I have basic knowledge in electronics, but I don't really understand why the voltage is dropping in the first place. I guess Ohms Law doesn't apply here, but is there a way to explain what's happening?
And also shouldn't there be some sort of voltage regulation on the Arduino side to ensure constant 5V?

So obviously the voltage drop messes with the sensor.
I also saw this Video about the flaws of cheap moisture sensors, and of course my sensors doesn't have a voltage regulator on board (as mentioned there as the first problem). So the faulty values make sense, when the input voltage changes.

To solve the problem, I guess one way would be to just use a MOSFET instead of the relay, or to add the missing voltage regulator to the sensor. Or is there another option?

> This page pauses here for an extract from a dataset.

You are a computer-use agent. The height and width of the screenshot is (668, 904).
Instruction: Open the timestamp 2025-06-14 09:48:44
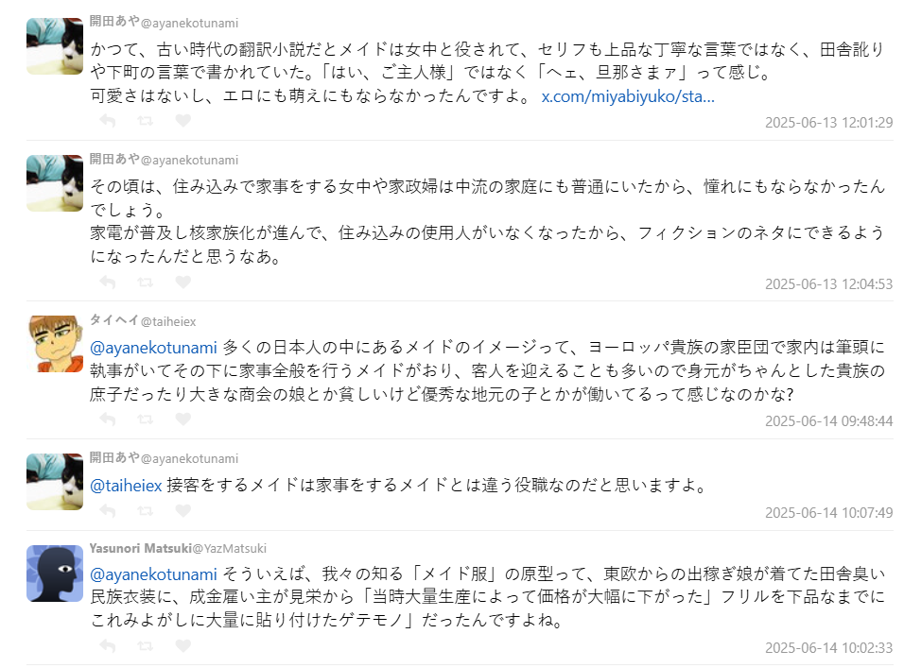pyautogui.click(x=828, y=421)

And for completeness, I use:

Does it act funny if the pump is not connected to the relay?

The problem also appears when the pump is not even connected to the relay.

If you have the sensor without the regulator, then you should power it from the 3.3V pin. I'm not sure if you damaged it by connecting it to 5V

I was wondering about that, but didn't have time to test it yet. So the 3.3V should stay constant if the relay is active and powered over the 5V? That's one thing I wasn't sure about, because I don't understand why the 5V voltage is even dropping in the first place.

The image you show for the relay says 12V on it.
Is that the actual relay you have?
If it is 12V that is the problem.

Make sure you have 2 power supplies. One for the relay and one for the UNO. Common the grounds though.

So did you indeed have the wrong relay?

If that were a complete list, the circuit would do nothing, since there is no power.

Did you forget to mention that the circuit is powered from a pc or laptop or an AC PSU with 5V output with a USB cable?

If so perhaps the USB cable is not good quality and it is dropping some voltage when more current is drawn by the relay (according to Ohm's law). Try some other USB cables. Thicker wire may indicate better quality.

The pump will draw even more current than the relay, when it's running, and even more voltage drop. Potentially enough voltage drop to cause the Arduino to reset. Potentially more current than the PC/laptop will allow (normally max 500mA).

While this indicates that you have a power supply problem of some kind, which needs addressing, you should know that you should not be reading the sensor while the relay/pump is on!

It takes time (probably 5 minutes plus) for water to absorb into the soil and for the sensor to reach a new steady reading. So your code needs to run the pump for a short time (like 30 seconds or 1 minute), then wait at least 5 minutes before taking another reading and deciding if it needs to run the pump again.

If you run the pump and read the sensor until the sensor output level reaches some desired reading, you will simply flood the plants.

One more thing: if the pump and the rest of the circuit share a common ground, you must add a flyback diode across the pump connections. Anode to ground, any 1N400x diode will be ok.

sorry, no the picture is not right, i have the right relay for 5V. But otherwise it looks the same.

Are you using a solderless breadboard for connecting the relay and sensor?